Cat goes up, has help coming down

Kenai man rescues frightened feline stuck at top of spruce tree for 3 days

Posted: Monday, April 11, 2005


  Beverly Close stands with her nameless cat under the spruce tree that was the cat's temporary home last week. "We call her kitty, kitty, kitty and she comes," Close said. Photo by M. Scott Moon

Beverly Close stands with her nameless cat under the spruce tree that was the cat's temporary home last week. "We call her kitty, kitty, kitty and she comes," Close said.

Photo by M. Scott Moon

Steve Judge, a local Good Samaritan recently did something that several professional agencies either couldn't or wouldn't do — he rescued a cat that had been stuck in a tree for more than 73 hours.

Kitty, an all black 10-month-old kitten, used up one of its nine lives in a saga that began March 31 when the indoor animal slipped past its owner.

"She was pretty scared. She doesn't normally go outside," said Beverly Close of Kenai.

Close said Kitty was found as a stray, wandering outside the VFW post in Soldotna just minutes after New Year's. The kitten has lived in her home on Ash Avenue ever since.

But after living indoors for the last few months, being outside frightened the young animal and Close said before she could catch the kitten, it bolted across the street and up to the top of a spruce tree in a neighbor's yard — a height of more than 60 feet.

Close called to Kitty and gave her pet time and privacy, hoping she would climb down on her own. As more time passed, Close became increasingly worried.

Close continued calling out her pet's name in a calm, reassuring voice. She tried to lure the cat down by rattling a can of her favorite food underneath the tree. Nothing worked.

To make matters worse, several magpies began to swoop and peck at the young cat. Hypothermia became a possibility as it snowed overnight when temperatures dropped below freezing.

"She bawled all night long. When it started snowing, she bawled so loud I could hear it through the closed door. It was awful," Close said.

Fearing the kitten could be too injured or weak to climb down on its own, Close began making calls.

"I called everybody I could think of," Close said.

She called the Kenai Police Department, but they directed her to the Kenai Animal Control Shelter.

Bill Godek, chief animal control officer at the Kenai shelter, said that although he was willing to help, it was more a matter of not being able to help.

"We'll do it. We've rescued cats from trees before.
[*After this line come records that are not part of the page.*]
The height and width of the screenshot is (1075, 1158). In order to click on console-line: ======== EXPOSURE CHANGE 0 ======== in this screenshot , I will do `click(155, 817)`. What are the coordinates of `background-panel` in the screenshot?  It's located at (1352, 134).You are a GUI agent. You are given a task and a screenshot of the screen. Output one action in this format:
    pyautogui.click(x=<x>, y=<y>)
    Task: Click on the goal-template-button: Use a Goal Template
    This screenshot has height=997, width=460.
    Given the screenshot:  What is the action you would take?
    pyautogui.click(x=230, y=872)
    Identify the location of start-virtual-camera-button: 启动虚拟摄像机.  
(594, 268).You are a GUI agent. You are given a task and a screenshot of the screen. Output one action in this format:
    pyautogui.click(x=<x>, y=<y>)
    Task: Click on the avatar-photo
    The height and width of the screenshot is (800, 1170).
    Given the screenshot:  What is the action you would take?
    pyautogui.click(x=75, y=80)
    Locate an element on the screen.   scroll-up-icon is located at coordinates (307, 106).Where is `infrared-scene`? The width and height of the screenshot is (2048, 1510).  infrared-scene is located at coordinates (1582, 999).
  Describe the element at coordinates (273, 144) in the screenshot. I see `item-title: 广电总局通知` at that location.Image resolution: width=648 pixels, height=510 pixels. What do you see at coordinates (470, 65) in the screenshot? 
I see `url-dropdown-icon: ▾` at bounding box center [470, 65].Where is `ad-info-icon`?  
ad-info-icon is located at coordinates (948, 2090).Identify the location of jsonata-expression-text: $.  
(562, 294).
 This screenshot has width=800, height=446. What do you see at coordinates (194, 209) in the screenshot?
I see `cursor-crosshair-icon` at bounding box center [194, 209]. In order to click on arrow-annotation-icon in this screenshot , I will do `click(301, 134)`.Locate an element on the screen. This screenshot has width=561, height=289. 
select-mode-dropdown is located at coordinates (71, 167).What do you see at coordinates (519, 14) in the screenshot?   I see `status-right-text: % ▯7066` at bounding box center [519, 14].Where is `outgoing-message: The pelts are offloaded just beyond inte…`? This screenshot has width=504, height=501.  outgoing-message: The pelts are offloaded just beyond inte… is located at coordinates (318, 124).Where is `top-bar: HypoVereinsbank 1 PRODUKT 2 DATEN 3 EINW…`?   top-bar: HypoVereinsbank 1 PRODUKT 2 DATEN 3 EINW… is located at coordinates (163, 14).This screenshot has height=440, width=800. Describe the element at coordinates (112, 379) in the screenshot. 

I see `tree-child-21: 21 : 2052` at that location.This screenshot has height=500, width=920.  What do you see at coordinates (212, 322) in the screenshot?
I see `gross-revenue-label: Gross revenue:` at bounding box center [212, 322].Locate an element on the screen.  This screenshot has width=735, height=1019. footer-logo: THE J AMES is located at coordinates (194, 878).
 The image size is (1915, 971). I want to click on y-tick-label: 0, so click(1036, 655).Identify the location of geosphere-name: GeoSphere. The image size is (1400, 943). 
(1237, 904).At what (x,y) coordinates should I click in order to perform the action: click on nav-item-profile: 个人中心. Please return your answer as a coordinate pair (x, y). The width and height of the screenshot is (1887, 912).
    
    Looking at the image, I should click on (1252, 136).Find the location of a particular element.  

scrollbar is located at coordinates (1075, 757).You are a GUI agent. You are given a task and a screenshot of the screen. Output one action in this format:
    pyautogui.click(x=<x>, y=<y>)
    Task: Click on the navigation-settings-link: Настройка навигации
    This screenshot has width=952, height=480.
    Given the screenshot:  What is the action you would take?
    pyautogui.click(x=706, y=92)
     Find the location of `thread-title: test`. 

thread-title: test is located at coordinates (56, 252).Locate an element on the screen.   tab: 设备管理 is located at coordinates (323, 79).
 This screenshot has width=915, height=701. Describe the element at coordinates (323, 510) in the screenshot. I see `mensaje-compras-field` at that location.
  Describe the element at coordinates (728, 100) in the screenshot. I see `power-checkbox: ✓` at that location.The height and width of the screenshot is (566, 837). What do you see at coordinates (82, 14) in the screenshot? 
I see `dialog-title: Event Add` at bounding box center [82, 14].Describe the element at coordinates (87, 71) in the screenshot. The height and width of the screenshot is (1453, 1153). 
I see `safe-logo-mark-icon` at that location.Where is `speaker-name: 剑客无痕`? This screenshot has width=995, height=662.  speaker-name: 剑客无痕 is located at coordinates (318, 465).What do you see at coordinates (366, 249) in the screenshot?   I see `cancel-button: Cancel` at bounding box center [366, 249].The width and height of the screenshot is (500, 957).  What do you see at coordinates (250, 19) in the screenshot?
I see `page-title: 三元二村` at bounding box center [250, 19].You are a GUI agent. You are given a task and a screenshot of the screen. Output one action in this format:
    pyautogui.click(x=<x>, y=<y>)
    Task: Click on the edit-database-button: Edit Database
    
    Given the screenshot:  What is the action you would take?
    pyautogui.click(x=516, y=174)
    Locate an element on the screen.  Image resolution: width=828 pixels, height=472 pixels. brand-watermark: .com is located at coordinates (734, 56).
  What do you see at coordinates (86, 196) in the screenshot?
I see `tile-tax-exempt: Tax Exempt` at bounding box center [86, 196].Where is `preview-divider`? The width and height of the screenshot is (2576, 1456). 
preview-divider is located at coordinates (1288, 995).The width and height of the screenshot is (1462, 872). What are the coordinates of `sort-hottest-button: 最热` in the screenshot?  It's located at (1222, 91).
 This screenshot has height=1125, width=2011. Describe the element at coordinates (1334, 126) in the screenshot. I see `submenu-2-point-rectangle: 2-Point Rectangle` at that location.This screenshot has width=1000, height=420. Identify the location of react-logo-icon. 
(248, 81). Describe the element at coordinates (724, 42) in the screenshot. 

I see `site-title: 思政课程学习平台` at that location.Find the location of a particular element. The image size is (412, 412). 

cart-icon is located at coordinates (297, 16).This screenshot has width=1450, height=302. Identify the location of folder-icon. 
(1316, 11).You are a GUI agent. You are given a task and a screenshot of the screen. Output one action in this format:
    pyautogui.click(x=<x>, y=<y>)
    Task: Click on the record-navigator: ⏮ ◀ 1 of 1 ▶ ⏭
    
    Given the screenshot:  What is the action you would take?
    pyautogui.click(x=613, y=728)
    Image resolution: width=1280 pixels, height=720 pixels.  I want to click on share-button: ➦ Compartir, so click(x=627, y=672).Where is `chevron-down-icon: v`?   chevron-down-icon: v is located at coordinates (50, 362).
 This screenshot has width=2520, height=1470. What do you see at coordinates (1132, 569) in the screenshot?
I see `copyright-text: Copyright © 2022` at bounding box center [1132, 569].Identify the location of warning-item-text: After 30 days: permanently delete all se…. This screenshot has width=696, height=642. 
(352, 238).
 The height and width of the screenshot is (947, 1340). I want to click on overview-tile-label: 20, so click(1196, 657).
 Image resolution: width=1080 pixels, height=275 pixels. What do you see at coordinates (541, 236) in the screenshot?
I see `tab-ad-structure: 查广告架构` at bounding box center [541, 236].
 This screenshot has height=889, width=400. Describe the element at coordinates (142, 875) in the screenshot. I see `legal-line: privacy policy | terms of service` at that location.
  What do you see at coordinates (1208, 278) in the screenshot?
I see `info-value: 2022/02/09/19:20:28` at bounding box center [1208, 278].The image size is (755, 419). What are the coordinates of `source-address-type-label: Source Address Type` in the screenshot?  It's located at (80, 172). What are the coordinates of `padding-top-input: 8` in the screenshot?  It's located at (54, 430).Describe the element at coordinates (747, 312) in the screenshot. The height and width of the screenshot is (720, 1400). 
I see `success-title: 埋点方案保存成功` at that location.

I've got an extension pole that's 15 feet long, and standing it will reach to about 20 feet, but 60 feet — we just don't have the equipment for that," he said.

From there, Close called the Kenai Fire Department, since firefighters often are portrayed rescuing cats on television and in movies.

However, she found out real-life firefighters follow a different protocol than their fictional counterparts.

"I called the (Kenai) Fire Department, but they wouldn't help. They told me they don't do cats," Close said.

James Baisden, fire marshal with the Kenai Fire Department, said, "We don't take out $500,000 pieces of equipment for cats."

He argued it could potentially cut down on the department's response time to humans if they got an emergency call while attempting to rescue a cat.

"I've never seen a dead cat in a tree before," Baisden added, believing that, given enough time, the kitten would get hungry and come down on its own.

Close disagreed, and the longer Kitty was in the tree, the more worried she became. She continued calling every agency and business she could think of that had access to a tall piece of heavy equipment.

On Sunday afternoon, Close found help when she called Cook Inlet Sign and Lighting in Kenai and shared her plight with owner Steve Judge.

Judge had never met Close before, but decided to help anyway.

"It was the right thing to do. The lady needed help," he said.

Utilizing a bucket truck typically used for maintenance on parking lot lights and electric signs, Judge extended the bucket to 69 feet high — nearly the maximum height available — grabbed the kitten, stuffed it in his jacket and brought it down to safety.

The whole procedure took less than an hour of his time, and he said he didn't think that was too much to give a fellow community member.

"I've always believed the Kenai Peninsula is a tight-knit place to live. All we have is each other and I think we should be able to depend on people when we're in a bind," he said.

Close was relieved to finally have her kitten back in her arms.

"She was in rough shape. She was thin and weak and had plucked hair where the birds were harassing her, but she's doing better now," she said.

Kitty has been eating and drinking almost nonstop since she got down, Close said.

"She making up for all the lost meals," she said.

As for Judge, Close said he's a real hero in her eyes.

"He's a very nice person — very nice. I tried to give him a check for $100 dollars, but he wouldn't take it," she said.

Close said no good deed should go unrecognized, though, so she devised a plan in lieu of paying Judge a reward.

"I just have to keep telling everyone how fantastic he was, and keep telling everyone to shop at Cook Inlet Sign and Lighting for anything they need," she said.